You are a unique individual. Each of us is. And therein lies the truth. You are alone. Of the billions of people who have lived and died, of all those who exist now, there is no one person like you. There never has been, and there never will be. No one thinks in quite the same way as you. No one person has the same image of the word 'bread' in their head as you, nor has your specific fears, your fantasies, your dreams.

You are alone.

Today I sat at my spot at the work's do, and I felt out of place, alone, isolated. I felt disconnected from those around me. I sat there and watched those around me, and I wondered. I wondered if every single person there, in a moment of reflection, in the fleeting quiet of their mind amidst the noise and the laughter, suddenly felt alone. And I think they did, and do. I think everybody does.

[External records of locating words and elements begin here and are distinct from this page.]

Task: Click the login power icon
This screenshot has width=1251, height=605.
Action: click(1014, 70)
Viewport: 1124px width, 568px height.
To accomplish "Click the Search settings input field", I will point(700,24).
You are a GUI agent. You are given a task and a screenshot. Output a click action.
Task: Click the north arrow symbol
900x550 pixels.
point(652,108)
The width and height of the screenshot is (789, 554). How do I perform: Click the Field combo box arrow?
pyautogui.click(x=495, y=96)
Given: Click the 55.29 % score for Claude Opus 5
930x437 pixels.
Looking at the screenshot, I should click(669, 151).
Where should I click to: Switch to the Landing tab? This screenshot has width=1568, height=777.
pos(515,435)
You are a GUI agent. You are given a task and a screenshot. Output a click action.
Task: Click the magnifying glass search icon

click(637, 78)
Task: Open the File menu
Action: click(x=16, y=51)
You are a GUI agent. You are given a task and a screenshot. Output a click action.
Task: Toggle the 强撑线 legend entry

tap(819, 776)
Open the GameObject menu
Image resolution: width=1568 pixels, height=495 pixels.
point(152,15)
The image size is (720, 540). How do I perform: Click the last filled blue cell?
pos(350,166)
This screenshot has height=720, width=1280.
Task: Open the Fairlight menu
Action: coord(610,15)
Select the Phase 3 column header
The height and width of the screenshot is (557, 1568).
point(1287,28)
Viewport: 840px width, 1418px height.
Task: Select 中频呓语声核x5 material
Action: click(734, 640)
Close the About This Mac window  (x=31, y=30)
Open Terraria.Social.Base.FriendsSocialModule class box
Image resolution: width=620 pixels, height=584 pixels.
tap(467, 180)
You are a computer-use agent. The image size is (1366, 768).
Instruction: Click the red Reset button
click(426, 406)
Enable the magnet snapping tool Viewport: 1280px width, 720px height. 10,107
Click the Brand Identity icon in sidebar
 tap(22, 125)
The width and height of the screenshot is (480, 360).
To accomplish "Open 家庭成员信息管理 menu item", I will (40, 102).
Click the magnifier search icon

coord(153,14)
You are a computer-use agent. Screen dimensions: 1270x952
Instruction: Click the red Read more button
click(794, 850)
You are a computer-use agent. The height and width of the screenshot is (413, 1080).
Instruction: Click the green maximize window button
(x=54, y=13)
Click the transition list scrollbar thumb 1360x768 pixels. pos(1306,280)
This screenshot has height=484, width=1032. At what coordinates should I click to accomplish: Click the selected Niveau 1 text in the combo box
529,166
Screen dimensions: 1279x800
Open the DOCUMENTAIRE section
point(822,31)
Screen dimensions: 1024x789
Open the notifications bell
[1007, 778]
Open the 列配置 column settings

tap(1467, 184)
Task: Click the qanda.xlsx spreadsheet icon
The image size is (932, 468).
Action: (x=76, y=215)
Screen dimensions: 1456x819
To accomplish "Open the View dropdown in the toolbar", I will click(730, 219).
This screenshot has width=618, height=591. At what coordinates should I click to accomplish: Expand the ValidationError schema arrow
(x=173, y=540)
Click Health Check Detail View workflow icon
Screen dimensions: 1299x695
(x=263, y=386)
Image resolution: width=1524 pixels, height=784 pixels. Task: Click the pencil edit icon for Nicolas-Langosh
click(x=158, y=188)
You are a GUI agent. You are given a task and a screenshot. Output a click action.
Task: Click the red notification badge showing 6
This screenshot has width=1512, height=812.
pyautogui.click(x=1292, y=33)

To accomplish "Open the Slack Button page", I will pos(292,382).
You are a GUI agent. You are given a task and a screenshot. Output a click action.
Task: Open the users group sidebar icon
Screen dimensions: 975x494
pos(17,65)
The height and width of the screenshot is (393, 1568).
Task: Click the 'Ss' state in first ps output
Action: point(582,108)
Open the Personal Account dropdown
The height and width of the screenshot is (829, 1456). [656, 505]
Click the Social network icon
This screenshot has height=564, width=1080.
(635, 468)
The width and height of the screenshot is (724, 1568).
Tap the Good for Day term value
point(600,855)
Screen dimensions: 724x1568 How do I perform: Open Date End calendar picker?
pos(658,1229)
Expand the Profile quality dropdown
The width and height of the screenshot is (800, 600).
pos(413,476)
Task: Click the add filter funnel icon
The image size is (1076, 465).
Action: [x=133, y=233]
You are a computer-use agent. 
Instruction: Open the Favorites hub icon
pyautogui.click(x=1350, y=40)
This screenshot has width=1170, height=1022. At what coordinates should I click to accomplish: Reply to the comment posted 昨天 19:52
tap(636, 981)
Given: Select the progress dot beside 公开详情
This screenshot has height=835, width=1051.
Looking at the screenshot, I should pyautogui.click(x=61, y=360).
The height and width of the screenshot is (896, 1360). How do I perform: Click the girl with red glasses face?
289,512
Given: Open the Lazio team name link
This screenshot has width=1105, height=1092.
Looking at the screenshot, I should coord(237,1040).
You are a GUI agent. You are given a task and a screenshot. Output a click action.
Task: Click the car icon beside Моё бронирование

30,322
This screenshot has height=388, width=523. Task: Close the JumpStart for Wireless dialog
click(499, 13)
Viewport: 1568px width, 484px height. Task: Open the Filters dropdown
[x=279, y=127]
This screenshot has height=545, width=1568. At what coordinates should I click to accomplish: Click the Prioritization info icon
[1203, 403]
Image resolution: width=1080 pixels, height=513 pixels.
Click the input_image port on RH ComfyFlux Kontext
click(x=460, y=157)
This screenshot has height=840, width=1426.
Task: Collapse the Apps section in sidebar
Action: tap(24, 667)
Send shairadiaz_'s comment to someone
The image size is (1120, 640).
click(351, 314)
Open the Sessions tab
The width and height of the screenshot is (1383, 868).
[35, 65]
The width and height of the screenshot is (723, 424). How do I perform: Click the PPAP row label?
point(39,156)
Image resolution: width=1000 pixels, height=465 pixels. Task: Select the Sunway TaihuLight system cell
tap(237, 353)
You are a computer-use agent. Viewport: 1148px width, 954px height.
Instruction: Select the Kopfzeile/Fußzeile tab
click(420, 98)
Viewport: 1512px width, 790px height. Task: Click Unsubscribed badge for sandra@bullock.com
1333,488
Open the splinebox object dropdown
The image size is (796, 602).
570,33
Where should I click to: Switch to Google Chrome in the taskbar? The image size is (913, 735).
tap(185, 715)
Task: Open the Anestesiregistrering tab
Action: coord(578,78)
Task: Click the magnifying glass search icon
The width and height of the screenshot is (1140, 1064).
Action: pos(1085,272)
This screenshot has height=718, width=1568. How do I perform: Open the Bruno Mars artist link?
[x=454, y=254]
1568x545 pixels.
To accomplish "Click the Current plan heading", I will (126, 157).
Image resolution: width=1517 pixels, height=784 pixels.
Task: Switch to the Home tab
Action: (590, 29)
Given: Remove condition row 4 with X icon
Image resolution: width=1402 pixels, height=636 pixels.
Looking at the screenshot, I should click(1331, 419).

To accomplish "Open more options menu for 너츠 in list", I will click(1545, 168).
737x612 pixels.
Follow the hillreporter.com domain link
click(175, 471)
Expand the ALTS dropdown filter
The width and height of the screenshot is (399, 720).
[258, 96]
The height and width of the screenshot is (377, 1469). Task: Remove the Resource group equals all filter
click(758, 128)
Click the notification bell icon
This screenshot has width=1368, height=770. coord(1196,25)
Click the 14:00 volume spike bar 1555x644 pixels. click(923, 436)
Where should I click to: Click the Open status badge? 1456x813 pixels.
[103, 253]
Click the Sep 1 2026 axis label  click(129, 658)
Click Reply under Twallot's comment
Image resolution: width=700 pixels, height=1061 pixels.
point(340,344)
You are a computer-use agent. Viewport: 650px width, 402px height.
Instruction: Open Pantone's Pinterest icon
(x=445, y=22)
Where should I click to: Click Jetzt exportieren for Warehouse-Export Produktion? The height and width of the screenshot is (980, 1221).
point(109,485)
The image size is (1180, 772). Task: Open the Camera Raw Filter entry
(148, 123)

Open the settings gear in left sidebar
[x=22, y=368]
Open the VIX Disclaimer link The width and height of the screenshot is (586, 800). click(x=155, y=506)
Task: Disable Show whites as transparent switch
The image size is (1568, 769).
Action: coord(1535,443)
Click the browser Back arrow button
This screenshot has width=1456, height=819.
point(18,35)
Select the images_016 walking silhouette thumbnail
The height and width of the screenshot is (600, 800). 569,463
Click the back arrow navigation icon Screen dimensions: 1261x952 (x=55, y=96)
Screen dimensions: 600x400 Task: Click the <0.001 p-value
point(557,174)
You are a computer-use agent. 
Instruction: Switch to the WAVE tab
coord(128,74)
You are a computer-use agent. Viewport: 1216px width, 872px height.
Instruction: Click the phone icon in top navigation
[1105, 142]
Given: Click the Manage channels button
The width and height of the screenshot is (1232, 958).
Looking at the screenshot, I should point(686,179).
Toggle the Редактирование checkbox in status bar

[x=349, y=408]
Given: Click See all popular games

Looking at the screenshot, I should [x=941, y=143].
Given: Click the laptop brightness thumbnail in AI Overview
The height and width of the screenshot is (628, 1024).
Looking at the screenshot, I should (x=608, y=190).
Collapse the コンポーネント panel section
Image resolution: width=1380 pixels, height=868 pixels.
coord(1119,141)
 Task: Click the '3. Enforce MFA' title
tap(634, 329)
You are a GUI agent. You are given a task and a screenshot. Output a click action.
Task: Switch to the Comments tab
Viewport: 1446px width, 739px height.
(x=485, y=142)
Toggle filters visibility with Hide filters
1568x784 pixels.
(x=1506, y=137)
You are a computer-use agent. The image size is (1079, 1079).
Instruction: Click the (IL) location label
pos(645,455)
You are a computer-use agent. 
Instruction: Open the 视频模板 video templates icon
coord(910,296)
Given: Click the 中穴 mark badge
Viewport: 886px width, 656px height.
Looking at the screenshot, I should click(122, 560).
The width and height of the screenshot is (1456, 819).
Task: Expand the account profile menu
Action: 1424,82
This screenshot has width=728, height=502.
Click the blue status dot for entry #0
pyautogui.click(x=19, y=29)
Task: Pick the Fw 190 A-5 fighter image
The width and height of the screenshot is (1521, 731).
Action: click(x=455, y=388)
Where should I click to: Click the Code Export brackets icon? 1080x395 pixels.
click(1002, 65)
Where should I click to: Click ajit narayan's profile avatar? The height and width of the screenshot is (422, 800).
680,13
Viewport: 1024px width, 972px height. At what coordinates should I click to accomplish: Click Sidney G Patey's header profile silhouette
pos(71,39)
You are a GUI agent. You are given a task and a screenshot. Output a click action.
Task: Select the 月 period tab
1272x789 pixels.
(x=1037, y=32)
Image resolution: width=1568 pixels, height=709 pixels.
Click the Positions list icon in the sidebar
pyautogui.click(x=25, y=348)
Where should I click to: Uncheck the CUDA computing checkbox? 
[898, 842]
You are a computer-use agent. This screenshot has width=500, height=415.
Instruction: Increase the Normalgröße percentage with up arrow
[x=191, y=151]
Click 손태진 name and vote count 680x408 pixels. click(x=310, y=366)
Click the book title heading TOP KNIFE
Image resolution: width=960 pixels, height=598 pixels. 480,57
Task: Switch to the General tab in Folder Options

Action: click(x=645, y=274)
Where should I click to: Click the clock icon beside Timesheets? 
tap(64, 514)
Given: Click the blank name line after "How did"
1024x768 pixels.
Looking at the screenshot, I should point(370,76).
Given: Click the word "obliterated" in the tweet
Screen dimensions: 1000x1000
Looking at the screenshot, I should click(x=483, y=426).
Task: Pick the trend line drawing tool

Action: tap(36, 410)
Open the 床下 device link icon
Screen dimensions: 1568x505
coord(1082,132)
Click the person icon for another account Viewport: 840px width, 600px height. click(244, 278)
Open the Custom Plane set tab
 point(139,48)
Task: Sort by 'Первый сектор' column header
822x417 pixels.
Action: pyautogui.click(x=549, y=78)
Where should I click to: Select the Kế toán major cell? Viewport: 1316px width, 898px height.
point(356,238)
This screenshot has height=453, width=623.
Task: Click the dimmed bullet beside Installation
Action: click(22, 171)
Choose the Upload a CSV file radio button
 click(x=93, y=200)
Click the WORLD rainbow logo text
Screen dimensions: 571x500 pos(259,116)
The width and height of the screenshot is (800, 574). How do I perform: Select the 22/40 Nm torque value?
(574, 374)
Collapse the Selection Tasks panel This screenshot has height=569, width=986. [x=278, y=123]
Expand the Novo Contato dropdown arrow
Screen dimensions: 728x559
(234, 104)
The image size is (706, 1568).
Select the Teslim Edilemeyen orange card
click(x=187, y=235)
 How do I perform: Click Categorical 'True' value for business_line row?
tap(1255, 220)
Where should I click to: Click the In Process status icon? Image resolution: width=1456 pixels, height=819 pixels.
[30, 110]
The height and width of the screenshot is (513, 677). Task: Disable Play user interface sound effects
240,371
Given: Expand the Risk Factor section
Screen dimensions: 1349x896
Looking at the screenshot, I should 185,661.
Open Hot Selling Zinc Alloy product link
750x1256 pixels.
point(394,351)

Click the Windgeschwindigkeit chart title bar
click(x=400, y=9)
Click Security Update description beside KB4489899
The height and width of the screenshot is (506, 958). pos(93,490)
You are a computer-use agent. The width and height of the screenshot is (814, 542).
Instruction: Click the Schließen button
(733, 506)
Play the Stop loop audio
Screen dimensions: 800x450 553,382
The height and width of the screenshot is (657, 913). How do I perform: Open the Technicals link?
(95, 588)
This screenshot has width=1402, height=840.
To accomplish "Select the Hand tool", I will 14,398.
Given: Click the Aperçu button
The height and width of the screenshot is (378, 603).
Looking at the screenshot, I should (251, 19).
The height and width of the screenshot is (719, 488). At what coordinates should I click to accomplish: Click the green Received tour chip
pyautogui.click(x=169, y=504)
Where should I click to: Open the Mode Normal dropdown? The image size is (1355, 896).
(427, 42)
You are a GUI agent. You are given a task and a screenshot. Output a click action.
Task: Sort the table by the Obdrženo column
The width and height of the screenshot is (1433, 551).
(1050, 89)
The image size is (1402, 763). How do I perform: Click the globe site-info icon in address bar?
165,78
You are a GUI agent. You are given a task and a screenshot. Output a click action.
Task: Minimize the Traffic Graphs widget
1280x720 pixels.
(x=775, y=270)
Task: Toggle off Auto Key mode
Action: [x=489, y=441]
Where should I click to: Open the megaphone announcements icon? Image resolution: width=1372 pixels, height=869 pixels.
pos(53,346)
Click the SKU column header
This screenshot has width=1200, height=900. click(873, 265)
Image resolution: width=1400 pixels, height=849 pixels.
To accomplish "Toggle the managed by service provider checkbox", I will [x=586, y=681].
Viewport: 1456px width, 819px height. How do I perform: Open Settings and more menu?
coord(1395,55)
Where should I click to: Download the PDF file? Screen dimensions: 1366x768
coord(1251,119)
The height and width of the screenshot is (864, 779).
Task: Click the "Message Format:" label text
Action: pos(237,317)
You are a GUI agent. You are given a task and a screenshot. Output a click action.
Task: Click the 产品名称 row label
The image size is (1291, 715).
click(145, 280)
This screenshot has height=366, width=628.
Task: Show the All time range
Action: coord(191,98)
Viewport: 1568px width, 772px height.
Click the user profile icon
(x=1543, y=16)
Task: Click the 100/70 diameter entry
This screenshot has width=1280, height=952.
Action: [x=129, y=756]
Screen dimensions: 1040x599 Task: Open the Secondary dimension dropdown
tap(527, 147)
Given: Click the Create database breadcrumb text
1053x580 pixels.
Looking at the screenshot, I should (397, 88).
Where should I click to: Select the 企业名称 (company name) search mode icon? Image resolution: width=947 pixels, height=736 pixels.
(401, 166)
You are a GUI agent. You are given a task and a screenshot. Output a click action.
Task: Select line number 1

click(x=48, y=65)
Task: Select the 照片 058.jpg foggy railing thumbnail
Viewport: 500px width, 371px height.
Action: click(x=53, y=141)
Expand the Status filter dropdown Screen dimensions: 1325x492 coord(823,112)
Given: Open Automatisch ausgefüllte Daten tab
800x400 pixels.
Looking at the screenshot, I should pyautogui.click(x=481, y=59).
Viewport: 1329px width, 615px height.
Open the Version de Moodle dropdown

It is part of what defines us, and the fear that can accompany it is often drives to do the things we do; unworkable relationships, unhealthy friendships, inappropriate liaisons. Being alone is so often terrifying, and so many of us are lonely, for better or for worse. It can be a terrible, terrible thing, to be alone, shunned and forgotten by the world.

And yet it is a positive thing. It is the space between us, the gap that defines the shape of us. It is the fact of our individuality, a reminder of opportunity and possibility. Every act of communication is an act of bridging that gap, that loneliness, of sharing ourselves, of redefining, of restating our commonality and our liminality. Loneliness sets us apart and can set us free. Sometimes it is what we desperately seek, sometimes it is what we need.

It reminds us that moments shared, that love exchanged and freely given are made so much more acute and precious in the recognition of that loneliness. It accentuates and highlights and defines more sharply.

And yet, like all emotions, all states of being, it can suffocate, drown, destroy. But only if we let it. Only if it becomes the monster in the room, only if it drives us beyond reason and recognition.

Loneliness is what we make it. Loneliness is what we allow it to be.

Loneliness is the rock on which I stand. It always has been. It probably always will be.